Esta crónica vem a propósito de um livro que acabo de ler, da jornalista Catarina Gomes, « Furriel não é nome de pai », onde esta aborda a questão dos filhos da guerra, semeados por portugueses em ventres guineenses (e outros) e que ficaram órfãos de pais incógnitos.
Não querendo entrar nas razões que motivaram esta fuga para a frente, li com alguma emoção a dor deste vazio criado na vida de crianças nascidas destes amores erráticos e lembrei-me de um ex-militar português em Bissorã, Guiné-Bissau, que conheci por mero acaso num centro de reabilitação onde tive um familiar internado durante um pequeno período de tempo. Nas visitas que fazia, encontrava-o sempre com a família na sala comum e, invariavelmente, metia-se com a minha filha pequenina e falava-me da Guiné-Bissau, de onde ela é originária, e onde ele cumpriu o serviço militar.

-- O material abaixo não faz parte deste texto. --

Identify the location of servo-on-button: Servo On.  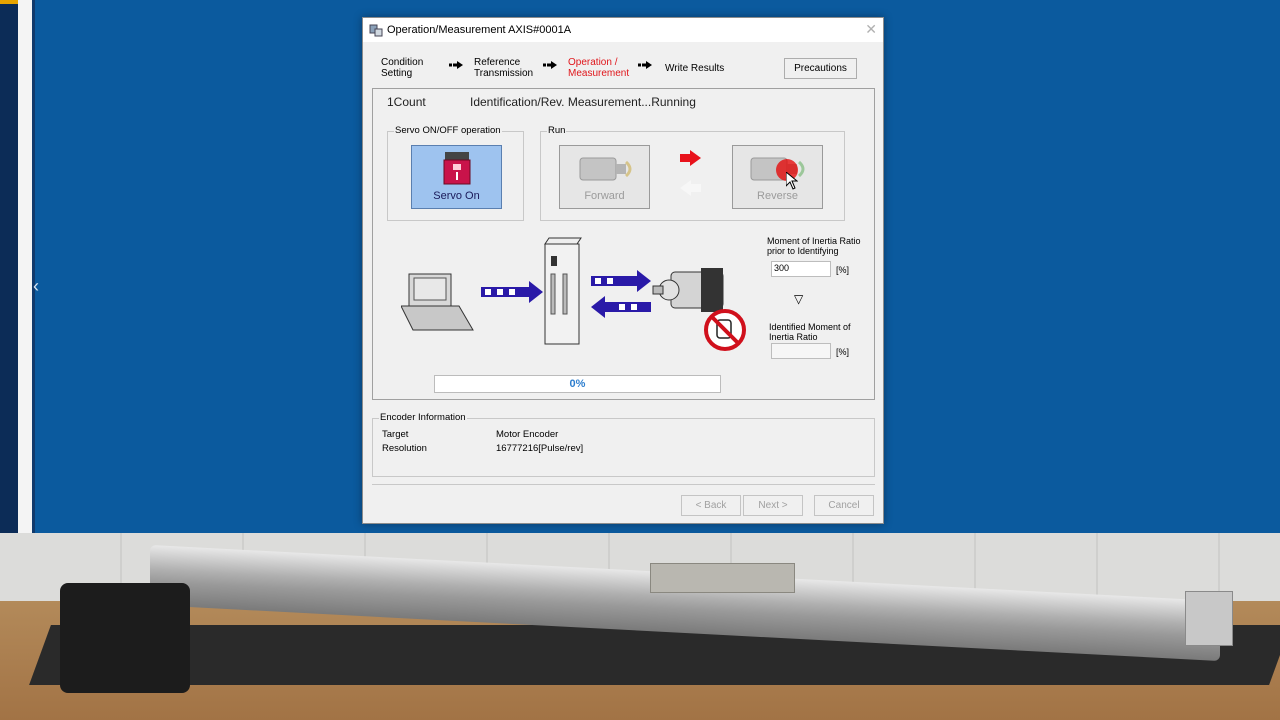
(456, 177).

Perguntava com uma curiosidade quase infantil como está hoje Bissau, se ainda existe o quartel em Bissorã, se Quinhamel ainda é bonito, continuarão as mangas com aquele saber único no mundo ou se ainda chove muito no verão. Dizia que gostava de lá voltar para ver como está agora. Ia descrevendo-lhe o que conheço e ele ia relembrando o que ali viu e viveu. Prometi levar-lhe o « Guia Turístico: À descoberta da Guiné-Bissau » que escrevi em co-autoria com a Marta Rosa, da ONG Afectos com Letras, para poder ver as fotografias dos locais que conheceu e onde viveu durante a jornada guineense.
Num dos dias, a minha filha tentava comandar a vontade de um cardume de peixes a quem dava ordens do lado de cá do vidro do aquário e ele abeirou-se a arrastar a sua cadeira de rodas para me dizer «a sua menina é mesmo muito bonita » e, imediatamente, num pranto incontrolável continuou « lembra-me aquelas crianças a quem tanto mal fizemos numa tabanca, numa das nossas missões ». Para meu alívio, não conseguiu continuar a descrever o que lhe atormentava a memória, pois tenho a mais absoluta certeza que não ia gostar de ouvir tais pormenores. Sofreu ali uma descarga emocional sem precedentes, que lhe permitiu exorcisar uma dor que trazia consigo há décadas. A mulher, ali ao lado, disse-me que ele nunca falou da guerra nem do que passou por lá, que tinha falado mais na Guiné-Bissau nestes dias em que nos cruzámos naquele centro de reabilitação que em toda a vida em comum.
O guia turístico chegou-lhe por outras mãos pois não me voltei a cruzar com ele mas marcou-me aquele dia em que uma necessidade de reconciliação com o passado o fez recordar algumas das piores cicatrizes da guerra que lhe minavam a memória.
Talvez também este livro de que falo aqui hoje possa ser uma catarse para aqueles militares que viraram costas a um passado duro de guerra mas com consequências no futuro de muitas crianças e, quem sabe, depois de tropeçarem nele e o lerem, voltem ao terreno para as procurar e perfilhar, mesmo já adultas.
Assim como é uma reconciliação consigo e com um povo a viagem daqueles ex-soldados que hoje em dia aterram em Bissau para matar saudades de um tempo e de uma Guiné-Bissau que não existe mais, mas que os acolhe com a doçura típica desta terra de sorriso fácil. O chamado turismo da saudade, tão em voga nos países PALOP e que se pode transformar num segmento de valor económico para os países que tantos anos depois voltam a receber estes homens num registo bem mais fraterno.